Lawrie International Limited (Incorporated in Bermuda)                                                  Bermuda 
Linton Park Plc (Owned directly by the company)                                                              UK 
Unochrome Industries Limited                                                                                 UK 
Western Dooars Investments Limited                                                                           UK 
Other 
XiMo AG (Incorporated in Switzerland - 51.0 per cent. holding)                                      Switzerland 
 
 

Associated undertakings

The principal associated undertakings of the group at 31 December 2013 were:

 
                                                                                Group 
                                                                             interest 
                                                   Principal    Accounting  in equity 
                                                  country of          date    capital 
                                                   operation          2013  per cent. 
Insurance and leasing 
United Insurance Company Limited 
(Incorporated in Bangladesh - ordinary shares)    Bangladesh   31 December       37.0 
United Leasing Company Limited 
(Incorporated in Bangladesh - ordinary shares)    Bangladesh   31 December       38.4 
 
   41       Control of Camellia Plc 

Camellia Holding AG holds 1,427,000 ordinary shares of Camellia Plc (representing 51.67 per cent. Of the total voting rights). Camellia Holding AG is owned by The Camellia Private Trust Company Limited, a private trust company incorporated under the laws of Bermuda as trustee of The Camellia Foundation ("the Foundation"). The Foundation is a Bermudian trust, the income of which is utilised for charitable, educational and humanitarian causes at the discretion of the trustees.

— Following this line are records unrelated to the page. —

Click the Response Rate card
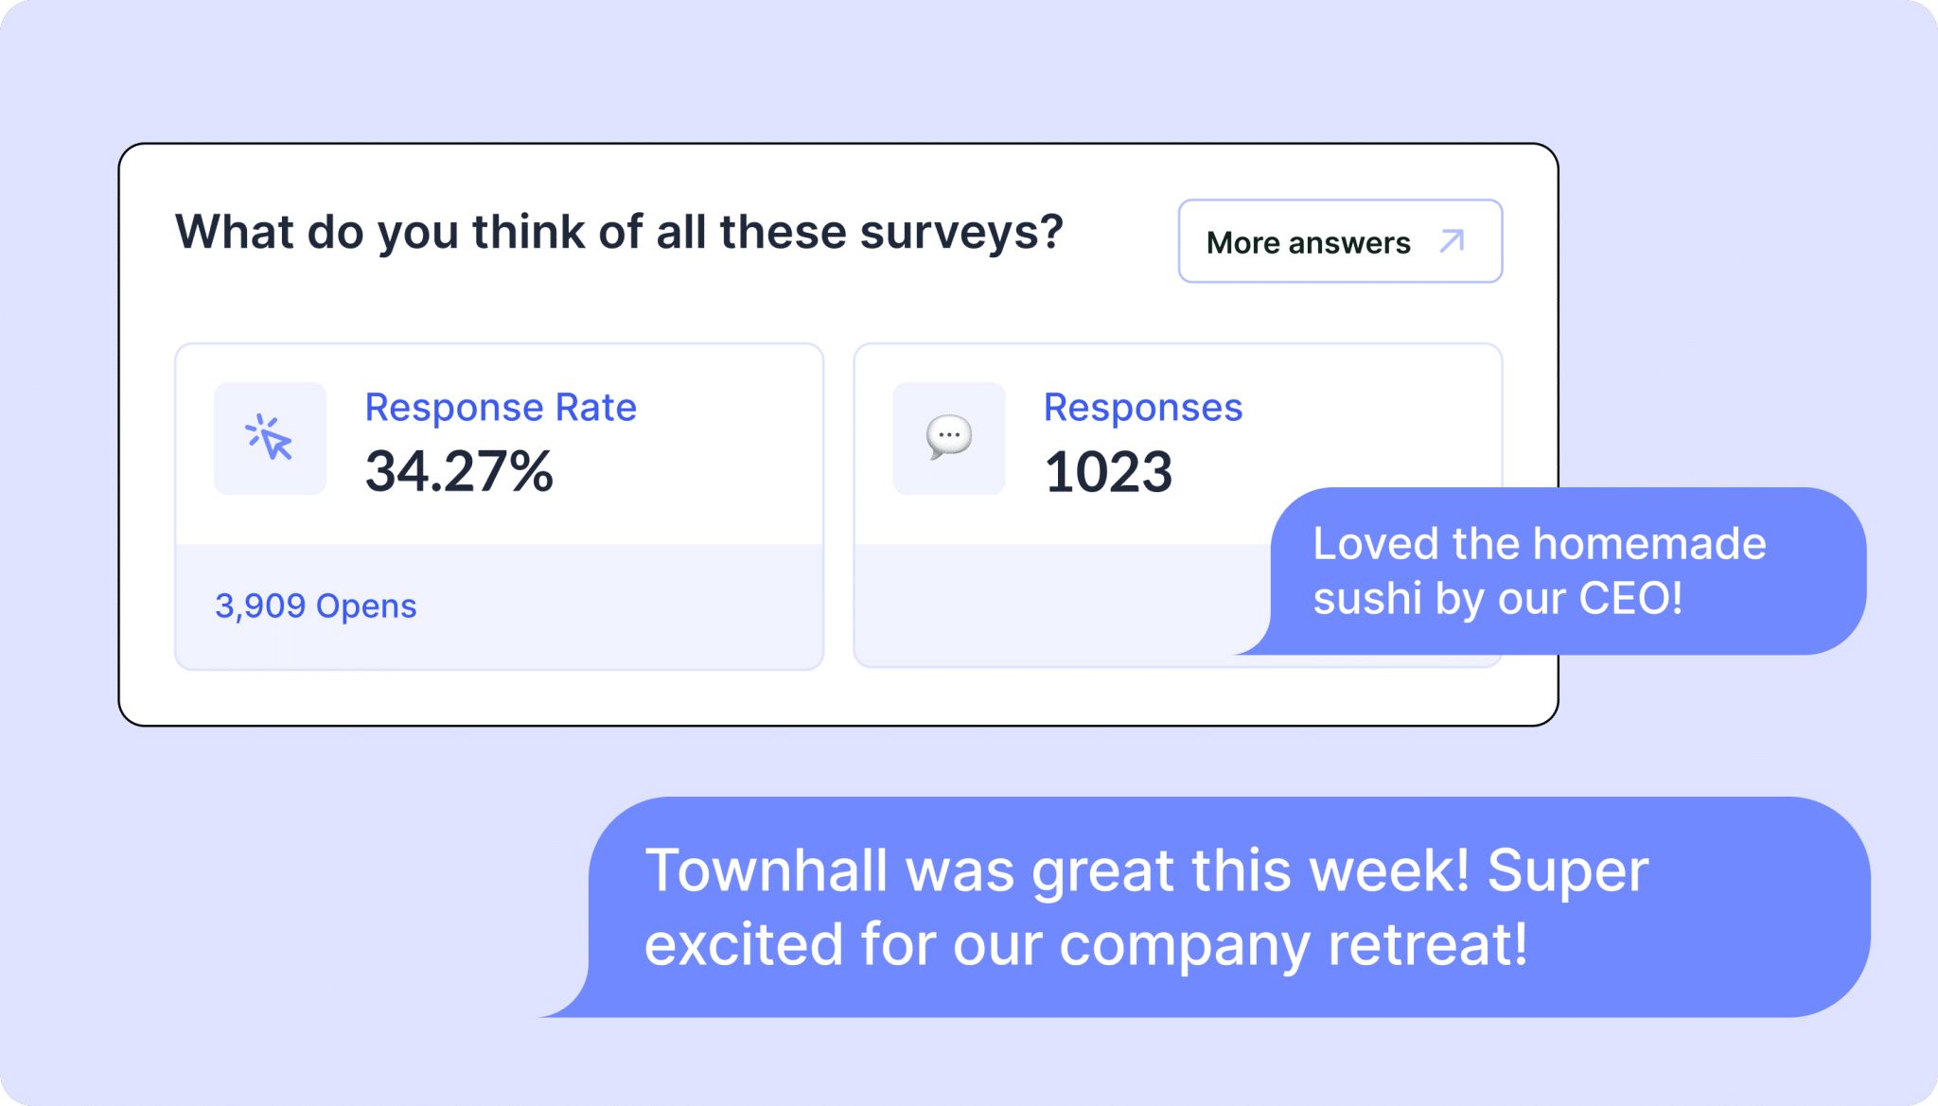Screen dimensions: 1938x1106 (x=500, y=506)
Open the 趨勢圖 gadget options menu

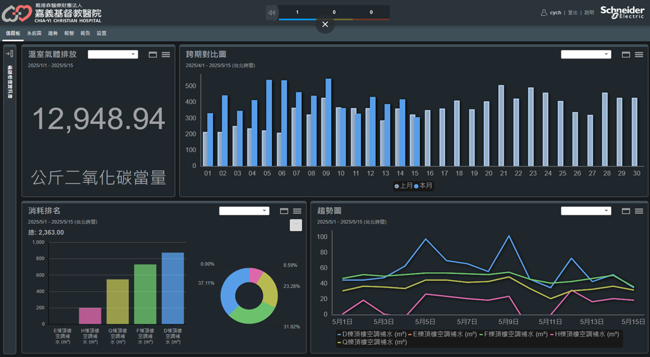(639, 211)
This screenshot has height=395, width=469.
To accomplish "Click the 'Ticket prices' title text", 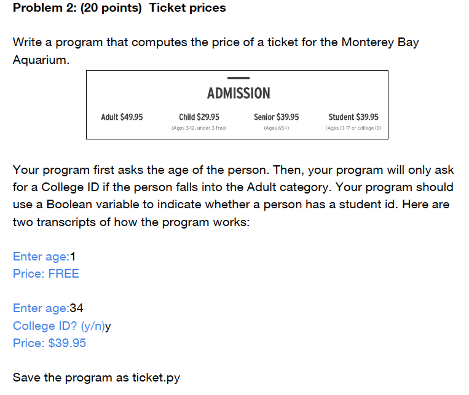I will [187, 8].
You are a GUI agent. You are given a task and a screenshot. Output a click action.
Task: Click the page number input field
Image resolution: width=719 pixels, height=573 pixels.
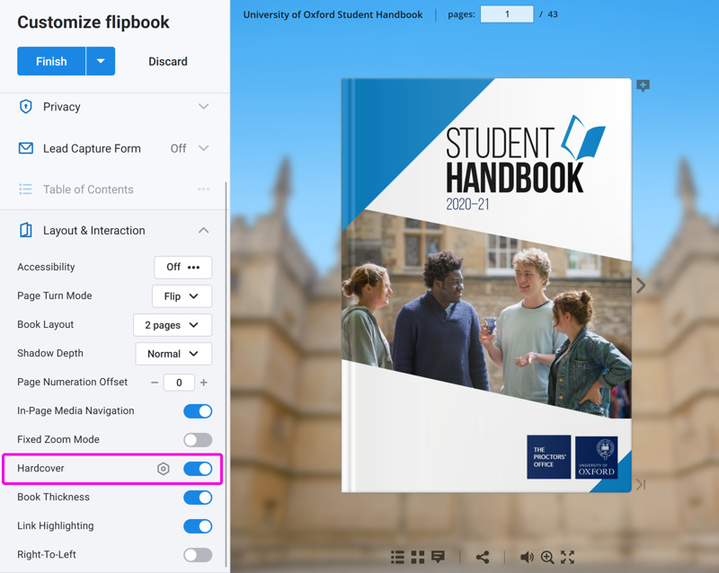tap(507, 14)
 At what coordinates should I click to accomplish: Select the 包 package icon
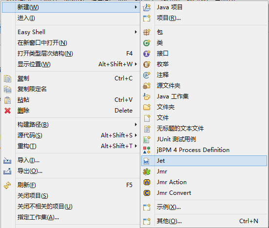pos(147,32)
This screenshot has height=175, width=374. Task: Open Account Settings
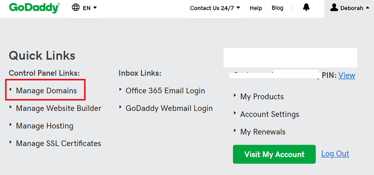[x=270, y=114]
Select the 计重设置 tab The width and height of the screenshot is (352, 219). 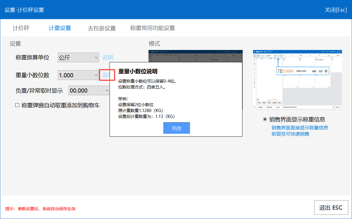click(x=60, y=28)
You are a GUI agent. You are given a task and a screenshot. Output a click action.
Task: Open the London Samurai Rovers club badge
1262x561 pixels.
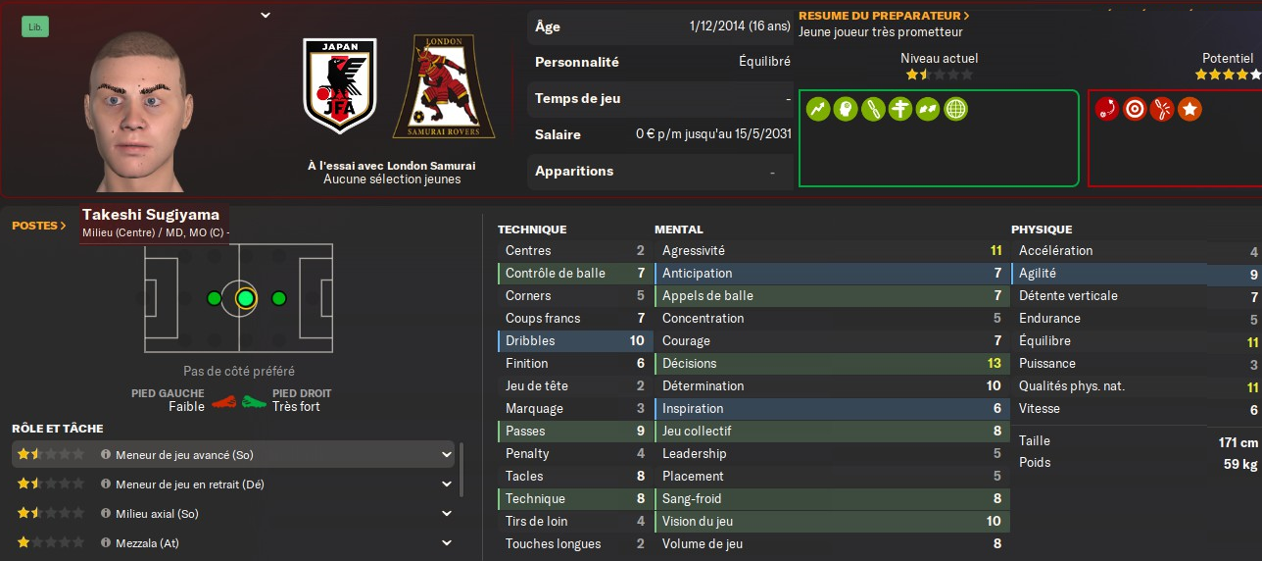tap(444, 86)
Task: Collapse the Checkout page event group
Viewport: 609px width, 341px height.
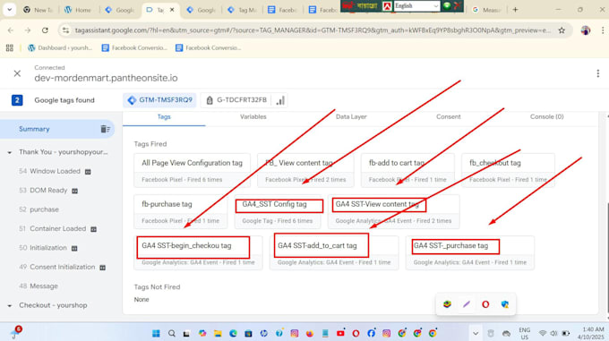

The activities of Camellia Plc and its group (the "Camellia Group") are conducted independently of the Foundation and, other than Mr M Dünki who is a director of The Camellia Private Trust Company Limited and acts as a trustee of the Foundation, none of the directors of Camellia Plc are connected with The Camellia Private Trust Company Limited or the Foundation. While The Camellia Private Trust Company Limited as a Trustee of the Foundation maintains its rights as a shareholder, it has not participated in, and has confirmed to the board of Camellia Plc that it has no intention of participating in, the day to day running of the business of the Camellia Group. The Camellia Private Trust Company Limited has also confirmed its agreement that where any director of Camellia Plc is for the time being connected with the Foundation, he should not exercise any voting rights as a director of Camellia Plc in relation to any matter concerning the Camellia Group's interest in any assets in which the Foundation also has a material interest otherwise than through Camellia Plc.

Report of the independent auditors

Independent auditors' report to the members of Camellia Plc

Report on the financial statements

Our opinion

In our opinion:

- The financial statements, defined below, give a true and fair view of the state of the group's and of the company's affairs as at 31 December 2013 and of the group's profit and of the group's and company's cash flows for the year then ended;

- The group financial statements have been properly prepared in accordance with International Financial Reporting Standards (IFRSs) as adopted by the European Union;

- The company financial statements have been properly prepared in accordance with IFRSs as adopted by the European Union and as applied in accordance with the provisions of the Companies Act 2006; and

- The financial statements have been prepared in accordance with the requirements of the Companies Act 2006 and, as regards the group financial statements, Article 4 of the IAS Regulation.

This opinion is to be read in the context of what we say in the remainder of this report.

What we have audited

The group financial statements and company financial statements (the "financial statements"), which are prepared by Camellia Plc, comprise:

   -         the consolidated and company balance sheets as at 31 December 2013; 

- the consolidated income statement and the group and company statement of comprehensive income for the year then ended;

- the group and company statements of changes in equity and consolidated and company statements of cash flows for the year then ended;

   -         the accounting policies; and 
   -         the notes to the financial statements. 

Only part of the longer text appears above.